This post shares a practical architecture for privacy-aware data processing on Spark/Delta with PII discovery, redaction, and auditability. It reflects patterns used to replace external DLP APIs with in‑house pipelines.
1) Objectives
- Discover PII across semi/unstructured data (text/JSON).
- Redact or tokenize with policy-driven transformations.
- Preserve utility for analytics and ensure auditability.
2) Architecture Overview
flowchart TB
A[Landing / Bronze] --> B{PII Scanner}
B -->|classified| C[Redaction / Tokenization]
C --> D[Delta Curated]
B -->|no PII| D
D --> E[Access Zones / Views]
E --> F[Analytics / BI]
D --> G[Audit Tables]
3) PII Detection (Presidio + Spark NLP)
- Use Presidio analyzers for entities (EMAIL, PHONE, CREDIT_CARD, PERSON, etc.).

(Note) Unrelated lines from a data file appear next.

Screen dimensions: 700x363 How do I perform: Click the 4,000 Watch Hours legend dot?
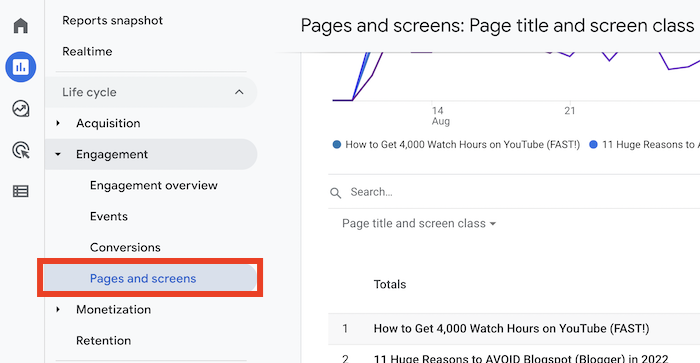click(337, 144)
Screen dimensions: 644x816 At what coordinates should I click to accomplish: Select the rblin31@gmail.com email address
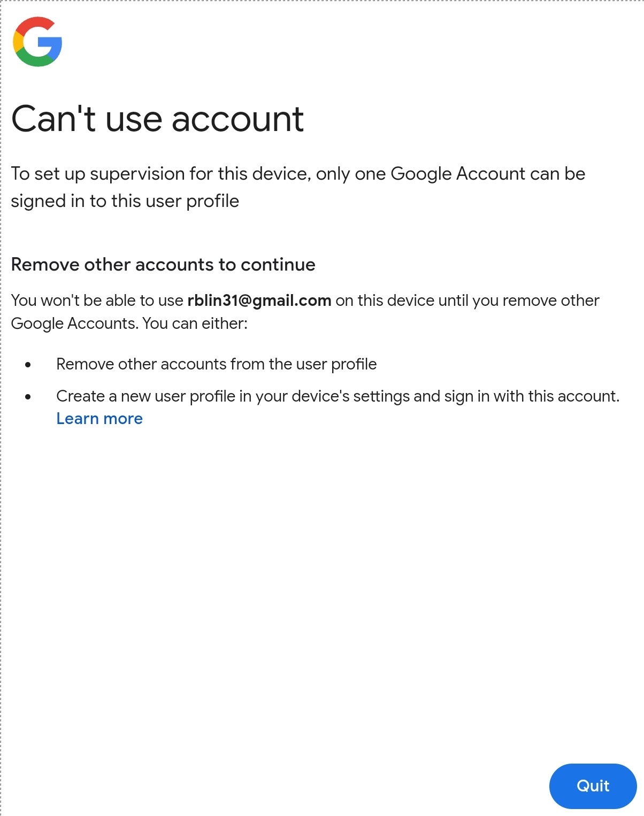(259, 301)
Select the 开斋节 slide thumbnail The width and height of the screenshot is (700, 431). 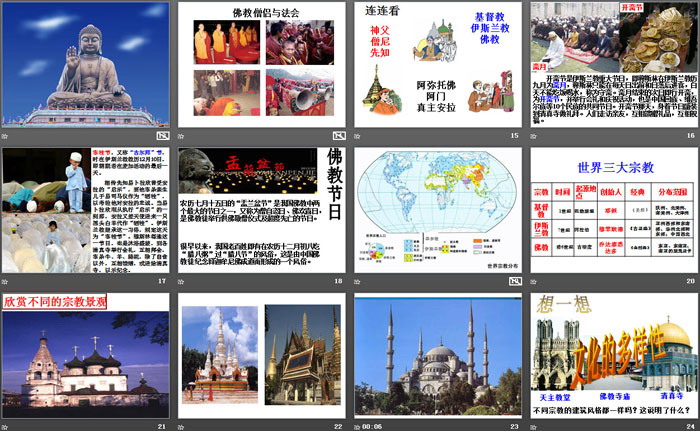tap(614, 65)
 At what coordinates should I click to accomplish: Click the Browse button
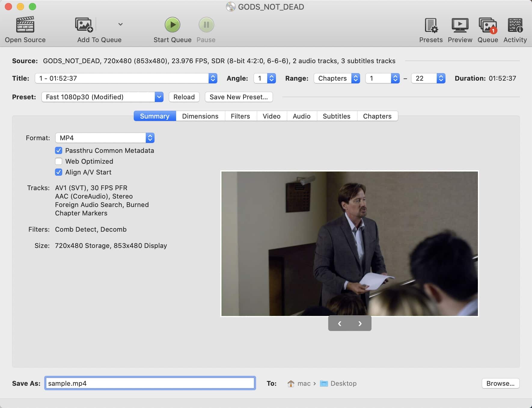[500, 383]
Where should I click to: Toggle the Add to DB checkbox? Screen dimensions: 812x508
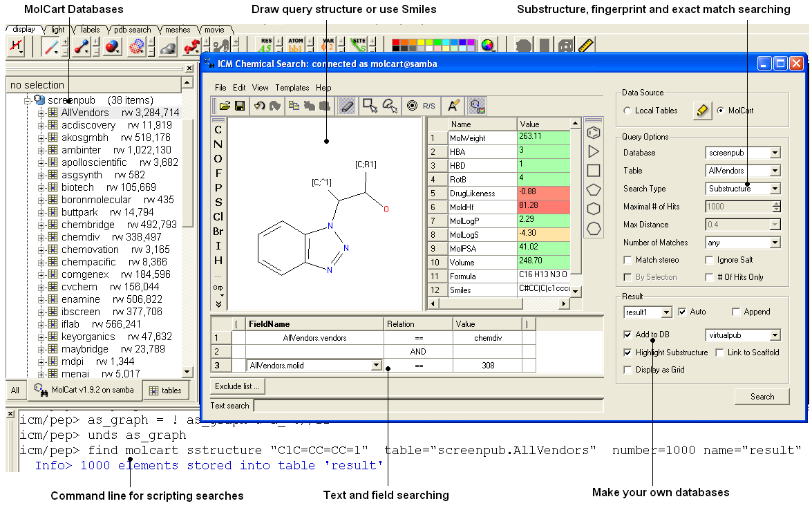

- Complement with domain regex and Spark NLP for names/locations if needed.
- Confidence thresholds and context words to reduce false positives.
from presidio_analyzer import AnalyzerEngine
from presidio_anonymizer import AnonymizerEngine
analyzer = AnalyzerEngine()
anonymizer = AnonymizerEngine()
text = "Contact John at john.doe@example.com or +1-555-123-4567"
results = analyzer.analyze(text=text, language='en')
redacted = anonymizer.anonymize(text=text, anonymize_entities=[{"type": r.entity_type, "new_value": "<REDACTED>"} for r in results]).text
print(redacted)
4) Spark Integration Pattern
- UDF wrapper calling Presidio per row (for small/medium texts); for large docs, batch per partition.
- Structured outputs: keep original column, plus
redacted_text
andpii_entities
(array of structs). - Deterministic tokenization for referential integrity: hash with salt for IDs.
from pyspark.sql import functions as F, types as T
def redact_text(text: str) -> str:
# call analyzer/anonymizer; return redacted text
return text # placeholder
redact_udf = F.udf(redact_text, T.StringType())
df_out = (
df_in
.withColumn("redacted_text", redact_udf(F.col("text")))
)
5) Governance & Audit
- Write detections to
pii_detection_log
with columns:id
,entity_type
,start
,end
,confidence
,doc_id
,ds
. - Track policy decisions (mask/tokenize/pass) and version the policy set.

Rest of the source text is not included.